Path: utzoo!utgpu!jarvis.csri.toronto.edu!mailrus!uflorida!haven!adm!smoke!gwyn
From: gwyn@smoke.BRL.MIL (Doug Gwyn )
Newsgroups: comp.unix.wizards
Subject: Re: POSIX Regular Expression Funnyness
Message-ID: <9552@smoke.BRL.MIL>
Date: 31 Jan 89 16:59:58 GMT
References: <4118f7b1.ae48@apollo.COM> <5980041@hpfcdc.HP.COM>
Reply-To: gwyn@brl.arpa (Doug Gwyn (VLD/VMB) <gwyn>)
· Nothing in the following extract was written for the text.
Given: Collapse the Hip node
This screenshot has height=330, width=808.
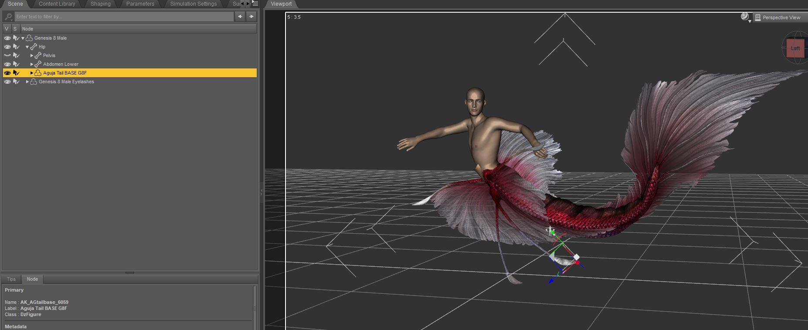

Organization: Ballistic Research Lab (BRL), APG, MD.
Lines: 19

In article <5980041@hpfcdc.HP.COM> donn@hpfcdc.HP.COM (Donn Terry) writes:
>In Doug Gwyn's comments about [:ch:]  As far as character classes:
>these are specified by the natural language involved.  My Spanish is
>weak, but the *two characters* ch are treated as a single symbol with
>its own place in the collating sequence.  c and h can also appear
>independently, but when adjacent they are collated as another symbol.
>This is arguably a kluge, but it antedates the computer business by a
>few hundred years, and a few million users, so I doubt we can change it
>just for the sake of aesthetics.

My Spanish is not too weak and I'm well aware of ch, ll, nn (written
n-tilde), etc.  German also has some interesting features (e.g. ss when
capitalized).  However, we took all this stuff into account when coming
up with the multibyte character specifications in the proposed ANSI C
standard.  The "internationalization" community helped formulate that
approach, and it bothers me more than somewhat to see it being ignored
by 1003.2.  A reasonable implementation of Spanish-language locale
requires that ch etc. be multibyte sequences, not handled as multiple
separate single-byte characters by "grep".